Content starts
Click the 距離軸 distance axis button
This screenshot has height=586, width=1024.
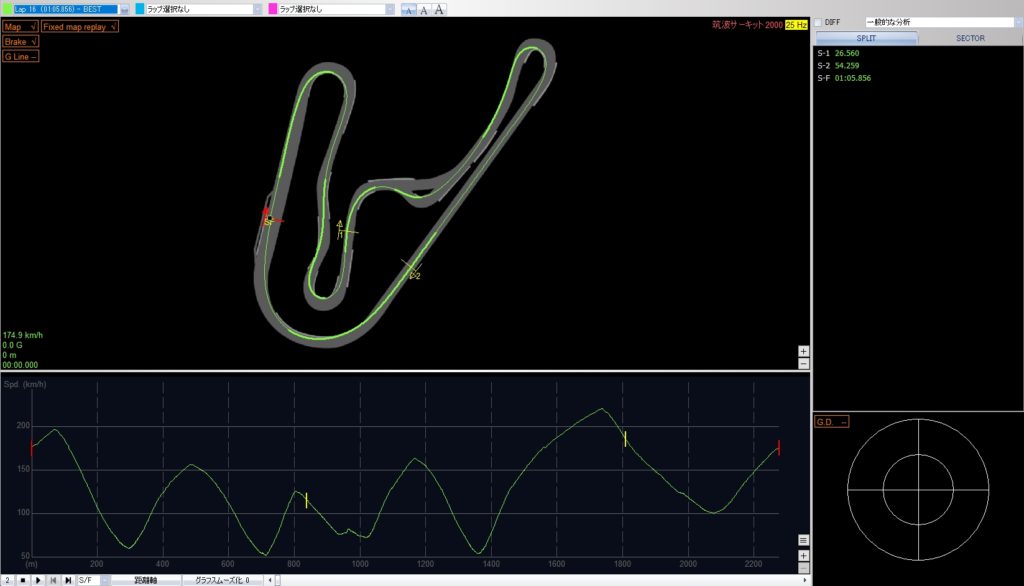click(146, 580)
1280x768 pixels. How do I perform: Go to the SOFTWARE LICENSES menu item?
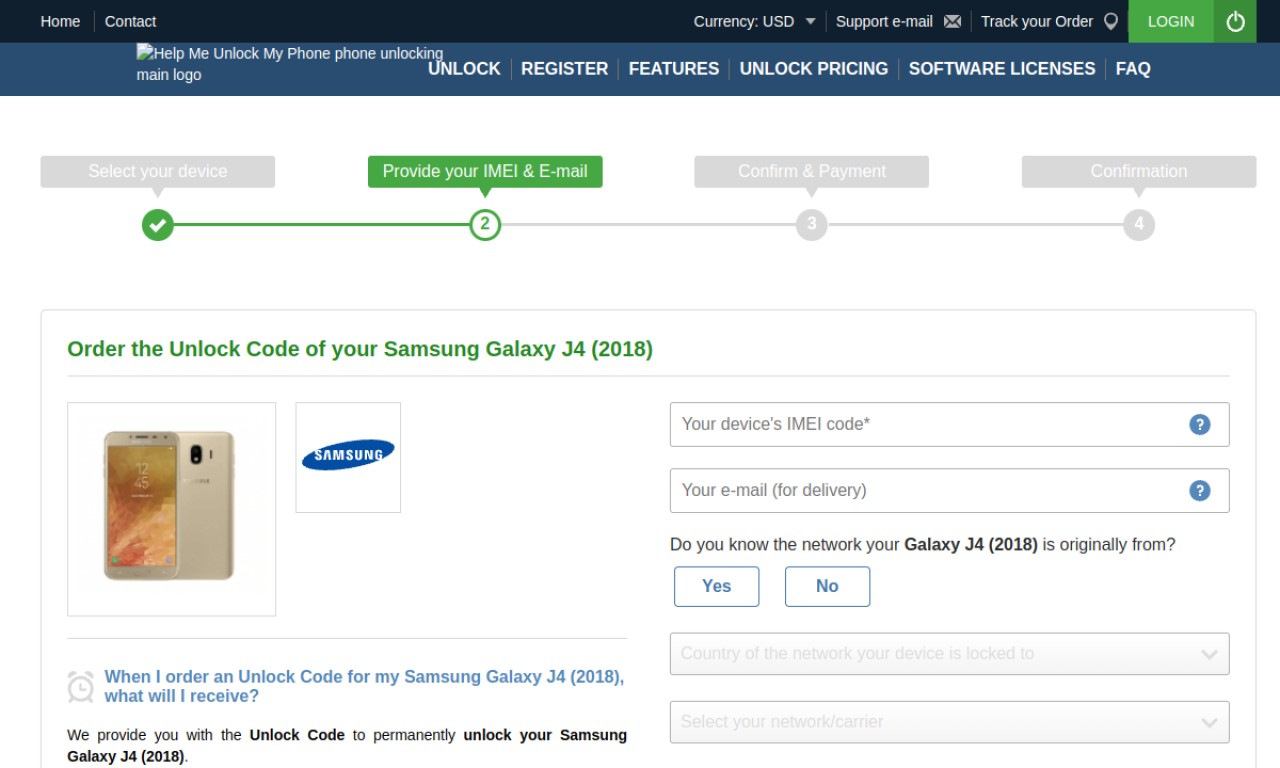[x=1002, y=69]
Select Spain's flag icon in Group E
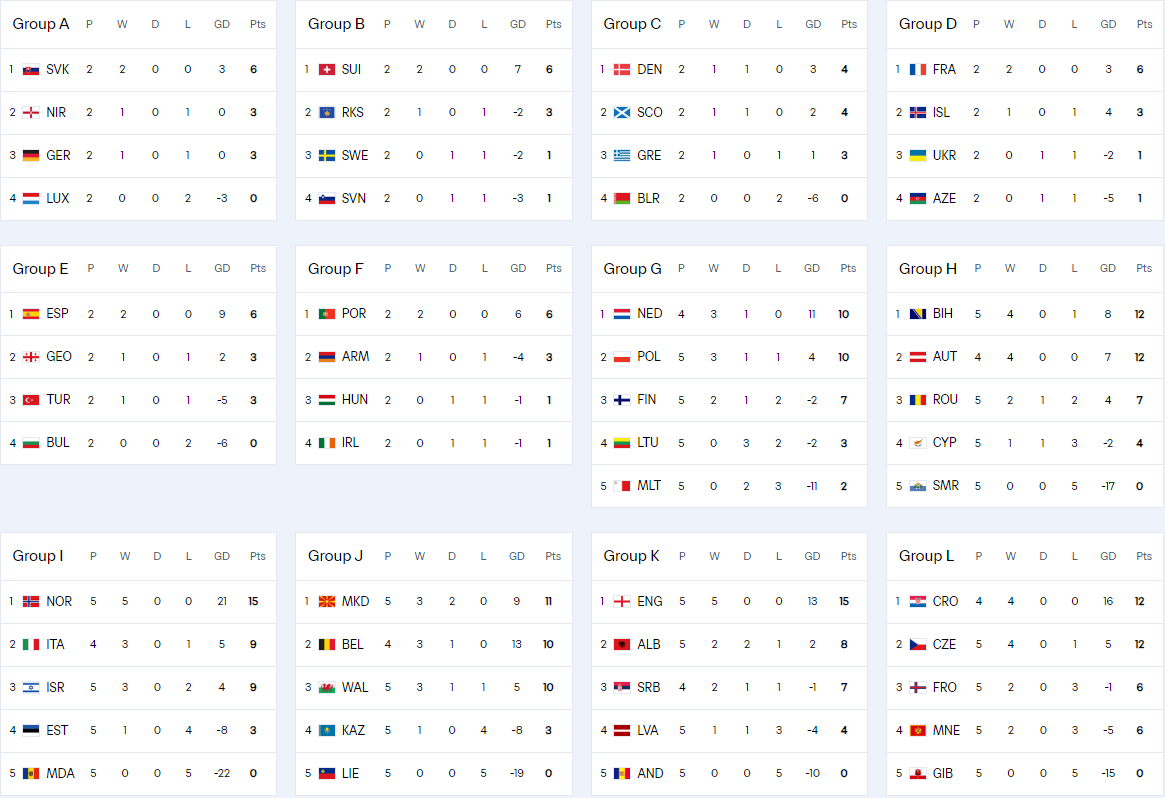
Content ends
# The task
Each record above must be retyped exactly as given, with the images excluded.

# Result of this task
Click the 距離軸 distance axis button
This screenshot has height=586, width=1024.
click(146, 580)
1280x768 pixels. How do I perform: Go to the SOFTWARE LICENSES menu item?
[x=1002, y=69]
Select Spain's flag icon in Group E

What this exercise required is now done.